[Saved data entries]

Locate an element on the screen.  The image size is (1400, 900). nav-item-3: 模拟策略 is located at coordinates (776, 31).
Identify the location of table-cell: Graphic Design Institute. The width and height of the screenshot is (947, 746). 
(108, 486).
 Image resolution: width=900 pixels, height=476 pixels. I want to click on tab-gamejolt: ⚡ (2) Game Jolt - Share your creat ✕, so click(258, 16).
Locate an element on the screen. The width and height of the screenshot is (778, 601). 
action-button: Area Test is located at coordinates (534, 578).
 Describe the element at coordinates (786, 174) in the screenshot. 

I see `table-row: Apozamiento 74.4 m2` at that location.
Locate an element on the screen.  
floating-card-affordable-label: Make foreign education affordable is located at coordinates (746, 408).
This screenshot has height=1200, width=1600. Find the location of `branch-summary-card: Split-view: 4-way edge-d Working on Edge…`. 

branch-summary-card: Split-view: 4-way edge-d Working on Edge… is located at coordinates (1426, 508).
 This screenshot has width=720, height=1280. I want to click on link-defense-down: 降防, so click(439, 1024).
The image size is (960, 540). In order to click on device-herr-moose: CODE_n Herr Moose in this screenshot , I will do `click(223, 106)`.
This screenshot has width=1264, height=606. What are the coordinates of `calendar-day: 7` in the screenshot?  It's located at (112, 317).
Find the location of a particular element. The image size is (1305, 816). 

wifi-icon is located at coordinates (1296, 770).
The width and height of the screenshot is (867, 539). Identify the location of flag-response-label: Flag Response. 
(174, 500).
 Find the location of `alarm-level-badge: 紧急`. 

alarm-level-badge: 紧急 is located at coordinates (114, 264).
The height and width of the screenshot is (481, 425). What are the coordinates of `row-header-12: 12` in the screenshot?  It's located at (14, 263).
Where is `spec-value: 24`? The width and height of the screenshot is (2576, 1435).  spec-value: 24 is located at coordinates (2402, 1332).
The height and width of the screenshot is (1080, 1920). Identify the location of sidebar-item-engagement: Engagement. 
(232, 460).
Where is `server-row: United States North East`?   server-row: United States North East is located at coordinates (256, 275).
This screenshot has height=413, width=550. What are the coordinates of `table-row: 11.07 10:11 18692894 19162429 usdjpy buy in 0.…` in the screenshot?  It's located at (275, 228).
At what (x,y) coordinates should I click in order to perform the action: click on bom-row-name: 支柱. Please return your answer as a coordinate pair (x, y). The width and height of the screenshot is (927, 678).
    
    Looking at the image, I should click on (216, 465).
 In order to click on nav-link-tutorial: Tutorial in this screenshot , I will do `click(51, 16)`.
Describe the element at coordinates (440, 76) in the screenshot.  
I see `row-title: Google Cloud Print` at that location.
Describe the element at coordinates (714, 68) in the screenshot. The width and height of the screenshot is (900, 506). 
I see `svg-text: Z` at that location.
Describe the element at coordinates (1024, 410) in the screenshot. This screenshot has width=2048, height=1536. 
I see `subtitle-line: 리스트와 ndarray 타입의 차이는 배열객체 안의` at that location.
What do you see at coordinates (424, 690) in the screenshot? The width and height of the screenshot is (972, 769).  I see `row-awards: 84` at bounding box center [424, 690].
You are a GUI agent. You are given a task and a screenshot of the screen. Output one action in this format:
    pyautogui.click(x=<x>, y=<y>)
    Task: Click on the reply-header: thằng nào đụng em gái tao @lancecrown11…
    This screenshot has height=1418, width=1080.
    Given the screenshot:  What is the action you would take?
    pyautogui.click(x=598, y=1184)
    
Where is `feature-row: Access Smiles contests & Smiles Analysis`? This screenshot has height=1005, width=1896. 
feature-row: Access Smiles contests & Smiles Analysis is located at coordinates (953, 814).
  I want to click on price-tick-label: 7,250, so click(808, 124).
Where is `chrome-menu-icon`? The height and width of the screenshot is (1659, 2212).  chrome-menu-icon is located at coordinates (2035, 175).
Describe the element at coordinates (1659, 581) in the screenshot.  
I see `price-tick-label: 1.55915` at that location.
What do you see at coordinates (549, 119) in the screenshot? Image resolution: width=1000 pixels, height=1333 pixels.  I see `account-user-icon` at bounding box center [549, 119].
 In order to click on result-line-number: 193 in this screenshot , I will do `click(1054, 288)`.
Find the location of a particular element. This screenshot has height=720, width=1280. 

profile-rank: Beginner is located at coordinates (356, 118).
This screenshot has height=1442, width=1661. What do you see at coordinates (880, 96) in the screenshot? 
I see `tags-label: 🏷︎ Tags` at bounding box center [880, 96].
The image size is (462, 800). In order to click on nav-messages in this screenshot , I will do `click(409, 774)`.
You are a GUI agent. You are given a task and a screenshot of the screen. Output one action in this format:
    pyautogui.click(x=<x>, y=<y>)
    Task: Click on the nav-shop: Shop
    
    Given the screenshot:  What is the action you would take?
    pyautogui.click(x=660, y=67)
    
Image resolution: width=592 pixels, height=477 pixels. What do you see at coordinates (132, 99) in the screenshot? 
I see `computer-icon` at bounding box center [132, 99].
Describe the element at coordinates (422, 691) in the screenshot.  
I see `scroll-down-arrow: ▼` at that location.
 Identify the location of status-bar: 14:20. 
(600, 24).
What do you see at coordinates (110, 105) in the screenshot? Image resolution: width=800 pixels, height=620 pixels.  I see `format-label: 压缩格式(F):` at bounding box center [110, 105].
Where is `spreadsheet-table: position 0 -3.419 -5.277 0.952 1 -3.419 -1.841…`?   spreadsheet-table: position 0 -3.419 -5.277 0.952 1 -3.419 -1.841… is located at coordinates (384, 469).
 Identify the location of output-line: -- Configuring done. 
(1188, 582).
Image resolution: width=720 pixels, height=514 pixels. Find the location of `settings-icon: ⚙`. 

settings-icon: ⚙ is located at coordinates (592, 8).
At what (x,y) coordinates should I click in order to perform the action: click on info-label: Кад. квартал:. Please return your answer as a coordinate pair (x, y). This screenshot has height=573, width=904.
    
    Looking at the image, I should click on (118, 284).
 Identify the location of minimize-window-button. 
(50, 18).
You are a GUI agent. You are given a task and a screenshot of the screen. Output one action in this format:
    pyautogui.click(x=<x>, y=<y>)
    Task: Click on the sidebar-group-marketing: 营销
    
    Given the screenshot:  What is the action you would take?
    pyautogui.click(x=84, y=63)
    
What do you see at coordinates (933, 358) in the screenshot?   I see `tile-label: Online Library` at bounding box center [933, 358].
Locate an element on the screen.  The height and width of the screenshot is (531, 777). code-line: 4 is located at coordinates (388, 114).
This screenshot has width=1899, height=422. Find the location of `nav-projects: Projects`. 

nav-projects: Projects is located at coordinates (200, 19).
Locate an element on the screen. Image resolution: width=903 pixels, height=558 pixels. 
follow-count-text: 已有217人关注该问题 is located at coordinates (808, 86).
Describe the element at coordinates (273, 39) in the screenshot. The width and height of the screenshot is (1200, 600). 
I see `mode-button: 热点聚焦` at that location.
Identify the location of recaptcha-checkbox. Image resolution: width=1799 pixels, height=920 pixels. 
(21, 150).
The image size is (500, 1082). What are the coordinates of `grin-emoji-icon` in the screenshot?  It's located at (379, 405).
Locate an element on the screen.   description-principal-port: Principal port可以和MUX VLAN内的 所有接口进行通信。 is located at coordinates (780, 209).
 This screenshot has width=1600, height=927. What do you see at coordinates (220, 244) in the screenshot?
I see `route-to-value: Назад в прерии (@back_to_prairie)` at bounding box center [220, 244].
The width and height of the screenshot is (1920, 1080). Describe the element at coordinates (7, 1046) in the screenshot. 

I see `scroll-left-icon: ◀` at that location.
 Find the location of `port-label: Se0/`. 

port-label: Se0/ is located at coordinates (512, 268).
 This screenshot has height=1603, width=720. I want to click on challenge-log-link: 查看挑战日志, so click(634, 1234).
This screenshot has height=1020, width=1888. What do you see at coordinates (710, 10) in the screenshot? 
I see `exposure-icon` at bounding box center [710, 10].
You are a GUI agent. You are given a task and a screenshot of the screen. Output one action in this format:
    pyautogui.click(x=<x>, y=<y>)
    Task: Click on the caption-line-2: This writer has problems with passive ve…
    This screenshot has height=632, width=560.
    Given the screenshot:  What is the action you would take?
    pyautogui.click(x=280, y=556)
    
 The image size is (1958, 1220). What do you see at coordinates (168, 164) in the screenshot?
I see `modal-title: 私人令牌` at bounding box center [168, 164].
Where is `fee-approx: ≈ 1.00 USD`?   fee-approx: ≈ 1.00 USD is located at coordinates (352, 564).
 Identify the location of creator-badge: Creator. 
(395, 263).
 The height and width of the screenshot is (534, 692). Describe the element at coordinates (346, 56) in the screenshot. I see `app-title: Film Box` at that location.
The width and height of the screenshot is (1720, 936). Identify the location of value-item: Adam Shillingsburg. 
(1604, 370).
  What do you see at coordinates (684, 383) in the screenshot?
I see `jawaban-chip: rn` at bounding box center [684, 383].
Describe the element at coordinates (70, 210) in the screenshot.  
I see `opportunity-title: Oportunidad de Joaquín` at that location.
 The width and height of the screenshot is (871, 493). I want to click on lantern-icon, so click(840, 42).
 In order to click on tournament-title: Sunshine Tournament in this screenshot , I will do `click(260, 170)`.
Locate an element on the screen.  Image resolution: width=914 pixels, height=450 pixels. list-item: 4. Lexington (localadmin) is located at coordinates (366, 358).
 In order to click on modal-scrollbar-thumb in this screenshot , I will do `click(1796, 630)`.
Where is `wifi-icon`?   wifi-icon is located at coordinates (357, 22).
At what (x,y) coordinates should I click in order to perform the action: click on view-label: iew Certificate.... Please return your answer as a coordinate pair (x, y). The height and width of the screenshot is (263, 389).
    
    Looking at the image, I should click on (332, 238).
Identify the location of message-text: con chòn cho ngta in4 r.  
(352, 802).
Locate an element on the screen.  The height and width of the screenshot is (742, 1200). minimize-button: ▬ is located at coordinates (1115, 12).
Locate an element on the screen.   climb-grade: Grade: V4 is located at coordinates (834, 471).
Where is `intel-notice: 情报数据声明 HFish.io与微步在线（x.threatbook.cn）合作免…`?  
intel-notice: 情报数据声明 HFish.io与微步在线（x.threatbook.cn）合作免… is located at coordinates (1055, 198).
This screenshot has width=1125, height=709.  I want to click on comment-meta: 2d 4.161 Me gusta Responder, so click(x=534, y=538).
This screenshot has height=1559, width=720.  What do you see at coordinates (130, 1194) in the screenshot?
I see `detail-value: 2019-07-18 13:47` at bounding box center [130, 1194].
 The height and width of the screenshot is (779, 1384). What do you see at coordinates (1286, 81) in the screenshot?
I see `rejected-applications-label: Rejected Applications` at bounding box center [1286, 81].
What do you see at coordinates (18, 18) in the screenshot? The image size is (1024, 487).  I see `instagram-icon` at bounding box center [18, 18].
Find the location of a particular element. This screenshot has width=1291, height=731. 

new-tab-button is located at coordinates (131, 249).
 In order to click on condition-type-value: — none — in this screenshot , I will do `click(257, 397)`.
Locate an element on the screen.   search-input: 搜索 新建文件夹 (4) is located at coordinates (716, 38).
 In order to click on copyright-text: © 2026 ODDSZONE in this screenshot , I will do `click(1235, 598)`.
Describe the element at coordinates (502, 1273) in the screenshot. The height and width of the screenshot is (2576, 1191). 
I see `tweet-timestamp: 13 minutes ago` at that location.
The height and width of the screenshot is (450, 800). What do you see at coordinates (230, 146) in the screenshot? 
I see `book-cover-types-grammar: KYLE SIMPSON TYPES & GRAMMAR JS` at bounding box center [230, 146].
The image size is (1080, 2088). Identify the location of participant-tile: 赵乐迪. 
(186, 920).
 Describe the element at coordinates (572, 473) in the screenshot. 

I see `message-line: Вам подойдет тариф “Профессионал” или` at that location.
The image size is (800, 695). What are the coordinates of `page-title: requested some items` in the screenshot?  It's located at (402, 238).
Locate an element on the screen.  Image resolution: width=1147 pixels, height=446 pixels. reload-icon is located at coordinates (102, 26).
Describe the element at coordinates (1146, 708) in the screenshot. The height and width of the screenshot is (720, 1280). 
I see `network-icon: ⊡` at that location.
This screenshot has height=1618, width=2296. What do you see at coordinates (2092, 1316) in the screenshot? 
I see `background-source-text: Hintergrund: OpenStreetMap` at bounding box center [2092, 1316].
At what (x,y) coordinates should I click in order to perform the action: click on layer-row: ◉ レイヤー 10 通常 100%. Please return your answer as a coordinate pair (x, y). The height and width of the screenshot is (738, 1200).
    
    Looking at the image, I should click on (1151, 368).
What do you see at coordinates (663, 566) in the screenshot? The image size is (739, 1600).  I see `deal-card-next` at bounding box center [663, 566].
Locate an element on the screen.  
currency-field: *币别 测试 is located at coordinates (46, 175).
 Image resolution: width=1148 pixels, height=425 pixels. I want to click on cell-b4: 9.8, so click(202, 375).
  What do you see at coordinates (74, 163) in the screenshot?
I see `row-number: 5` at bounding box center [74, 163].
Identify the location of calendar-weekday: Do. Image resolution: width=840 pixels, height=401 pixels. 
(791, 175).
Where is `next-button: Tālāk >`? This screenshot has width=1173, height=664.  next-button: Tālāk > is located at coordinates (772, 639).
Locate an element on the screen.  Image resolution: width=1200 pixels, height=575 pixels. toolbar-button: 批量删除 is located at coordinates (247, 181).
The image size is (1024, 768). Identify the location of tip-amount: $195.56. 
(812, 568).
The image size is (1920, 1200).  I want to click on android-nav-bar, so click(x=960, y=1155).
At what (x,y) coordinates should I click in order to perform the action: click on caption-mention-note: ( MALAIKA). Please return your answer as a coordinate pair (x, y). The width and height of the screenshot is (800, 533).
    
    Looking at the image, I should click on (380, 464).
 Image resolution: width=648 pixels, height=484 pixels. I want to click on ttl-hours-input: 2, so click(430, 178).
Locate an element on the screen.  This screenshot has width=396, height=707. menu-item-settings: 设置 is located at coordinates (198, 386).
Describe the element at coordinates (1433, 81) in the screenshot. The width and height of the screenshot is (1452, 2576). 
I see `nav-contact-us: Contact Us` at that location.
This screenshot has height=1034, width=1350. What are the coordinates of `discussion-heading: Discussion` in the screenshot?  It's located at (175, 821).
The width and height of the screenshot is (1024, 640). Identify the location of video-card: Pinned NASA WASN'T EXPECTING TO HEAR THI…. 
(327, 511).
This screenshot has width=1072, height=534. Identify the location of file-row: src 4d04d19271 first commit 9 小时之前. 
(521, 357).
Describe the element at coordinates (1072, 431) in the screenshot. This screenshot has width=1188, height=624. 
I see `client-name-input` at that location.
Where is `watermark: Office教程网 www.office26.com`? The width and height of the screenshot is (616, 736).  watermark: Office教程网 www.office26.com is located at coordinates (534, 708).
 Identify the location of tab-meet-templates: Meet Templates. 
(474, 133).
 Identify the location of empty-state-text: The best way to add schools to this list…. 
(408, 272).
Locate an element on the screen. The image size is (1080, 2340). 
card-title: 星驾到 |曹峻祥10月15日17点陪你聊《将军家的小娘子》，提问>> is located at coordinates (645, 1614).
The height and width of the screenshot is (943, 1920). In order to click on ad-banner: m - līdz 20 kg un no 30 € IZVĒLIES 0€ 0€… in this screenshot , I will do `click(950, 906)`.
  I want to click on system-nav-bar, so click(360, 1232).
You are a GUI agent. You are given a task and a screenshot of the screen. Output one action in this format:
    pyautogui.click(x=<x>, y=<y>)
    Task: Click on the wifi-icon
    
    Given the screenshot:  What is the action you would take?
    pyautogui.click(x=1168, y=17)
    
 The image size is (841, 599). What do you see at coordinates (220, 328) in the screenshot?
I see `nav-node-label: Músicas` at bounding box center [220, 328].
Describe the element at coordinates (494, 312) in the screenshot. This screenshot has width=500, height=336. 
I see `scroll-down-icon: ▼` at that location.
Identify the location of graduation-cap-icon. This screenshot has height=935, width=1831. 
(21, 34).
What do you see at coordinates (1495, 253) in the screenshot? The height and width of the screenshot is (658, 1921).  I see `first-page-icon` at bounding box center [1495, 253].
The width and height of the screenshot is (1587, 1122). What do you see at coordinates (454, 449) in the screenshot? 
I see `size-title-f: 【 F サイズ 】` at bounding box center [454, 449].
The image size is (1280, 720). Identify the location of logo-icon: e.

How to complete this task: Copy out these lines verbatim: begin at the line that contains "Describe the element at coordinates (786, 174)" and stop after the line that contains "floating-card-affordable-label: Make foreign".

Reply:
 Describe the element at coordinates (786, 174) in the screenshot. 

I see `table-row: Apozamiento 74.4 m2` at that location.
Locate an element on the screen.  
floating-card-affordable-label: Make foreign education affordable is located at coordinates (746, 408).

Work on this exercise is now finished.